A ligação com o “doleiro” – que dá origem aos escândalos Lava Jato e “petrolão” – era uma empresa fictícia, chamada CSA Project Finance, que servia para “lavar” dinheiro?
Essa empresa é que fez sociedade com a minha. E foi essa informação que passei para a justiça. Mas a teia era tão grande, que havia um funcionário da Camargo Correa [construtora envolvida no caso “petrolão”] colocado como consultor na minha empresa. E já estavam criando uma off-shore nas Bahamas para a minha empresa…
E qual era o objectivo de usar a sua empresa?
A minha empresa estava licenciada para vender produtos ao Governo. Eles precisavam de empresas que pudessem fazer negócios com o Governo, para poderem faturar. Ou melhor, superfaturar. Eu tinha lançado instrumentos para a área petrolífera. Faziam contratos absurdos, proibitivos.
Porque, depois do “mensalão”, tiveram de mudar a forma de extorquir dinheiro?
Sim. Passaram a pedir comissão por cada compra no sector energético, ou obras.

▸ **TRECHOS DOS DADOS**
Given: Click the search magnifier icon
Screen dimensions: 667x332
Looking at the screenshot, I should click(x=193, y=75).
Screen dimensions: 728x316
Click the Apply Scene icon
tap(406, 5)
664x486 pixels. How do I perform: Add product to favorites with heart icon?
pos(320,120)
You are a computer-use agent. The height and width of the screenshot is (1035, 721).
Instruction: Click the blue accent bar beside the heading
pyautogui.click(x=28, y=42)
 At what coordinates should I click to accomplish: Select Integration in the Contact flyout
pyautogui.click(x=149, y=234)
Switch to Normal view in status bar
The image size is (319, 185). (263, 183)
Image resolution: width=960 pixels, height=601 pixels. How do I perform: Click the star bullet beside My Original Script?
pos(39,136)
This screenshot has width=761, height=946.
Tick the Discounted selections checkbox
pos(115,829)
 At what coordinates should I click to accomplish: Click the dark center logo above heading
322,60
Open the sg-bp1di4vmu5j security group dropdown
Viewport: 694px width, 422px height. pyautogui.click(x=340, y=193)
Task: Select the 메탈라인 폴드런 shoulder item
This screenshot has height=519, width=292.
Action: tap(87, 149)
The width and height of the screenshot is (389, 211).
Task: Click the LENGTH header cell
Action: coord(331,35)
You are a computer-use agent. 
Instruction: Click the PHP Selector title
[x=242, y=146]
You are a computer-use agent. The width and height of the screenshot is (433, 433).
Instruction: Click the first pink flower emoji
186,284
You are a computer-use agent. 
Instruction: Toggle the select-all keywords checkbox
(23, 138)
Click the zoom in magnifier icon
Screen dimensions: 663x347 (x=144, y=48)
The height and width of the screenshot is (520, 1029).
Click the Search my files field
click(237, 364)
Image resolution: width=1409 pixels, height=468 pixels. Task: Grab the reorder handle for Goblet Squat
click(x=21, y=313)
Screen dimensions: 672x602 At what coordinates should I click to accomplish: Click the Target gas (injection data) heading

▸ **DESCRIÇÃO DA TAREFA**
No texto sobre o petrolão, onde estavam criando uma off-shore para a empresa de quem responde às perguntas?

▸ **SOLUÇÃO**
Nas Bahamas.